Fresh from the success of In the Mission, I decided to start working on the novel’s successor. There were so many loose ends in the first installment, it almost felt like the first Matrix movie – the story and the plot made sense on their own, but you just wanted to know what happened after that.

It’s funny how every reader seems to pick up on a different “loose end:” There is the story of the Archbishop who proposes an exchange because he thinks the kidnappers are really after him – one reader wanted to know what happened with that before any other comment. Another reader was wondering why the storms happened three days ahead of the lady’s death, and how she would have known to cause them, or them to need to be caused.
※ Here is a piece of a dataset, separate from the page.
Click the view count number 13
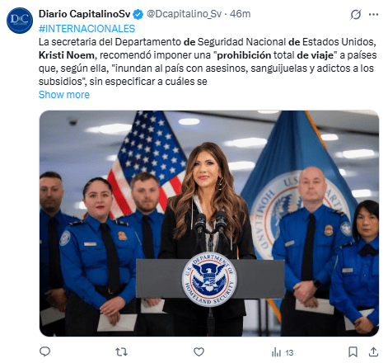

My copy editor’s last comment was that she wanted to know who gave Paul the riddles.

I admit to two things here in this post: first of all, those questions are all plants; I planted them because I wanted to write a continuation, because the story was too big as it is, and because I was afraid that 500 pages would tax the patience of my readers (so far, so good). After that first confession, I also admit that it was incredible fun to find places to plant things and hints. The questions unresolved, as The Matrix shows, contribute to the suspense: you will never really know which of the things you are told end up being important in the plot.

Did I really know what the second novel was going to be about? To a certain extent, yes. I knew what kinds of things I needed to say that I hadn’t been able to say in In the Mission; also, I knew who my main characters would be, where the story would play out, who would participate, and what they all wanted to accomplish.

There were lots of things I didn’t know, though, and the past few months have all been about detail. Finding out about the locations of the plot, making sure I know the basics of the things that people will do (hint: guitar playing and surfing are involved). Find a musical theme, since I loved the way music held In the Mission together.

But work is about to start on the new novel. I won’t tell the working title just yet, because it’s likely to change. I can tell you that it’s going to be about a time much closer to our present, a troubled time just as 1989 was for the character in the first novel.

I am excited. Particularly because those to whom I told outlines of the plot told me they thought, at first, that I had gone insane.